Exercise text =>
★ ★ ★

10 Aug 2021

DIGITALEUROPE’s initial findings on the proposed AI Act

Key messages

DIGITALEUROPE welcomes the European Commission’s legislative proposal for a Regulation laying down harmonised rules on artificial intelligence (‘AI Act’). We have been a key partner to EU institutions on AI topics for years, having notably participated in the work of the Commission’s AI High-Level Expert Group. We are committed to keep supporting EU policymakers and to actively participate in the policy and technical discussions surrounding AI.

In this document, we present our initial assessment of the proposed AI Act, which will be complemented by an in-depth analysis with concrete recommendations at a later stage.

Find below an overview of our initial findings:

  • The overall objectives and focus on high-risk cases is appropriate.
  • The scope needs to be further refined to ensure legal certainty.
  • Some of the requirements will be difficult to implement, especially if no harmonised standards are available.
  • The allocation of responsibilities between providers and users should be reassessed to best reflect the complexity of AI systems and their value chain.
  • Applying the EU product safety approach (New Legislative Framework) to AI will be challenging for most companies, particularly smaller software providers.
  • Effective safeguards and coordination measures would help mitigate fragmentation, regulatory divergence and differing implementation by national authorities.
  • High compliance costs and paperwork are expected, which would negatively impact businesses, particularly SMEs and start-ups.

Definitions, scope & high-risk use cases

Definition of AI

The definition of ‘artificial intelligence’[1] set in the AI Act is too wide. The proposed definition encompasses many software technology applications, even when they pose no major concerns around data, opaqueness, safety and reliability. It notably includes within AI techniques “logic-based and statistical approaches, Bayesian estimation, search and optimisation methods”.

Considering these rather “basic” algorithms as AI dramatically increases the scope of the legislation. This would create legal uncertainty for companies, requiring them to assess if their software, which conventionally would not be considered an AI system, may still fall within the legislation’s scope.

One potential solution could be for the AI Act definition to only refer to those AI algorithms and techniques that may be posing a potential high risk due to their evolving nature or other aspects of their functioning.

★ ★ ★

Source material =>
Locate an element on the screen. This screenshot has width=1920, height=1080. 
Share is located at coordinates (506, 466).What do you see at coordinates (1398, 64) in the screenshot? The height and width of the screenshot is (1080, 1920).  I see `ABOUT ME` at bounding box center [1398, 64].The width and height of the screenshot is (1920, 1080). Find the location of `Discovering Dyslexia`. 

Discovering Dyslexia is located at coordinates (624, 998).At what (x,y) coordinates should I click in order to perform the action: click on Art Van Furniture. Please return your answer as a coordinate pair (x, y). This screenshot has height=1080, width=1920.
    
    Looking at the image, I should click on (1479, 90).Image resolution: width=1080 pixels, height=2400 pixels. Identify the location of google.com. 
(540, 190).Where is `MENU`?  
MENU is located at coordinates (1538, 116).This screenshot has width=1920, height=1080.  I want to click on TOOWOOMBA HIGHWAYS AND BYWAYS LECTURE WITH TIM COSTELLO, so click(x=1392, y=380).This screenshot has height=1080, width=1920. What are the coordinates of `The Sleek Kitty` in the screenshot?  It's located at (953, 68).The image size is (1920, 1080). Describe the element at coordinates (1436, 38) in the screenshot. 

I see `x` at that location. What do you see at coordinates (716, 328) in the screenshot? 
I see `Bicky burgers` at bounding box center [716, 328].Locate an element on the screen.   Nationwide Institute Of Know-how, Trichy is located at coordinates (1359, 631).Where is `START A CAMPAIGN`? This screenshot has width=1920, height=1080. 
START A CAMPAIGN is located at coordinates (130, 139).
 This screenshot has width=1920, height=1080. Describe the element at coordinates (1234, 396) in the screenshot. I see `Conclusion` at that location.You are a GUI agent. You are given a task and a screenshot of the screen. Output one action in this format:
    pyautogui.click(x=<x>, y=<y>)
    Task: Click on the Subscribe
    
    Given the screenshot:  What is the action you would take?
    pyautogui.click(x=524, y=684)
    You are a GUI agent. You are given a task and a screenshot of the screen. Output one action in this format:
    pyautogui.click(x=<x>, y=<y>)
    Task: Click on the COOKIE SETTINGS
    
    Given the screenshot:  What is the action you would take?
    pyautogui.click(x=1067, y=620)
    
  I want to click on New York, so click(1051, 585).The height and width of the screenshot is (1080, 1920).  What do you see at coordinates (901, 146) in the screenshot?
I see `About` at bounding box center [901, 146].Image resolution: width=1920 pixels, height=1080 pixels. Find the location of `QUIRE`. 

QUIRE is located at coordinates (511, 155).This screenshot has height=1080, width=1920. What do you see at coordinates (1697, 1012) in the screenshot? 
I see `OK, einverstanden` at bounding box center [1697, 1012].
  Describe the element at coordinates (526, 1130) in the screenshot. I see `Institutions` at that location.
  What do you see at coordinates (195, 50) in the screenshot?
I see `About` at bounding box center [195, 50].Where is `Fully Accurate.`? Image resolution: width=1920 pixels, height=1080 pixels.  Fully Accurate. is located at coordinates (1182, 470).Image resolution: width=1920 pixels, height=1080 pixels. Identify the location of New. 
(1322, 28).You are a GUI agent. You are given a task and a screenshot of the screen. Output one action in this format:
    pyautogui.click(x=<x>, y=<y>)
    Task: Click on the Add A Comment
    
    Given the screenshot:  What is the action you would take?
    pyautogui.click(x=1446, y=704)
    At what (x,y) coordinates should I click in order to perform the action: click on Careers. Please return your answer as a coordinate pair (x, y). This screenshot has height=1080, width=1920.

★ ★ ★

Continue the text on DIGITALEUROPE's initial findings on the proposed AI Act from where it stops.

Output for this task =>
Scope

The general scope and focus of the AI Act on high-risk use cases and applications is the right approach. If done right, focusing on actual purpose of the AI system’s use will ensure that new obligations are linked to cases where there could indeed be new risks, while avoiding more regulation on low-risk and ancillary or trivial AI systems, beyond the already robust EU safety legislation framework.

The scope[2] of the AI Act should be further improved for legal clarity and to avoid any overlap with the New Legislative Framework (NLF) and other legislation.

Links with existing legislation

The AI Act builds on the New Legislative Framework (NLF), which is the basis for product compliance in the EU. The NLF legislation guarantees the safety of ICT products, correctly implemented through either third-party conformity assessments or self-assessments, with the use of harmonised standards. The AI Act, through its ‘AI system’ definition, extends this approach to embedded software as well as standalone AI software – this is a novelty for most NLF legislation.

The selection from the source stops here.